Where I am we have enough priests for now, but not enough money (and lots of people who are running down the poor priests because of it). The archdiocese is closing schools. There are certainly not enough well catechized, happy, faithful Catholics. Some days I feel like it's me, two priests, and three old ladies from daily Mass, against the rest of the world.

It is hard work for me to keep a positive attitude. I expected that I would come into the faith and be relatively bad at it. (I'm sure I'm still actually bad at it. I just figured there would be more of a gap between me and folks who've been doing this for life.) It's lonely.
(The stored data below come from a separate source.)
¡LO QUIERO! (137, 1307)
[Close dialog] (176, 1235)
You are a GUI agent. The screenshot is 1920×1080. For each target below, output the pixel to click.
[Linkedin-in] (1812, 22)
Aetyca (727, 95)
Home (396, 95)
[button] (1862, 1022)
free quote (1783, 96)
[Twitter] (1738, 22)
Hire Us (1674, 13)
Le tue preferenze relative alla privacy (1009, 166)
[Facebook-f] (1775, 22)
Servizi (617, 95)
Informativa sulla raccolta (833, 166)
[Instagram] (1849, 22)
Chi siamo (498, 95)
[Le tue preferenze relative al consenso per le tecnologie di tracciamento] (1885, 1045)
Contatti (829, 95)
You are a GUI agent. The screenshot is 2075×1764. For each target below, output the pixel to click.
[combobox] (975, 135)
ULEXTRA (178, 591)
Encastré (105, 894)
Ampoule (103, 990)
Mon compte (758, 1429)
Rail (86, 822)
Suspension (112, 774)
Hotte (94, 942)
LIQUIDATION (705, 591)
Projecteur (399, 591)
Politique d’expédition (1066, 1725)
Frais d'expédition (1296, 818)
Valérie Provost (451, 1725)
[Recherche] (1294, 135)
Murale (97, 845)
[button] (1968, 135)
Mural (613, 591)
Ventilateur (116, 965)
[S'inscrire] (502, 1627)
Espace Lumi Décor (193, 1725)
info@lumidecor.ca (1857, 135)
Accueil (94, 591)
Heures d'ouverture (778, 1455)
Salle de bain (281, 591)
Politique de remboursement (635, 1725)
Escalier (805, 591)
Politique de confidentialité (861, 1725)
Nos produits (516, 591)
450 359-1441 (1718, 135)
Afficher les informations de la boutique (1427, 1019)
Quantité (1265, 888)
But God chose this time and this place for me. He chose the RCIA team who have never read the Bible and the in laws who think I should stop having kids and then get mad that I don't want them to be godparents, and all the rest of it, and He must want me to do something about it. So I will be joyful and work hard and pray for my priests. Nothing about that sounds like a temptation.

Anonymous said...

Father, thank you for your kind and balanced answer to my inelegant earlier questions. This follow-up post, intentionally or not, is an even better response, including mentioning Boston, and, in especially your last 2 paragraphs, expresses my reactions, even as a lay person. God Bless You, and I'll keep the success of your provincial chapter in my prayer intentions.

Barb, sfo said...

I think you will accomplish more good simply by living out your Catholic joy in your priestly life than 100 cranky priests. Thanks for your commitment to be there--joyfully--when it counts!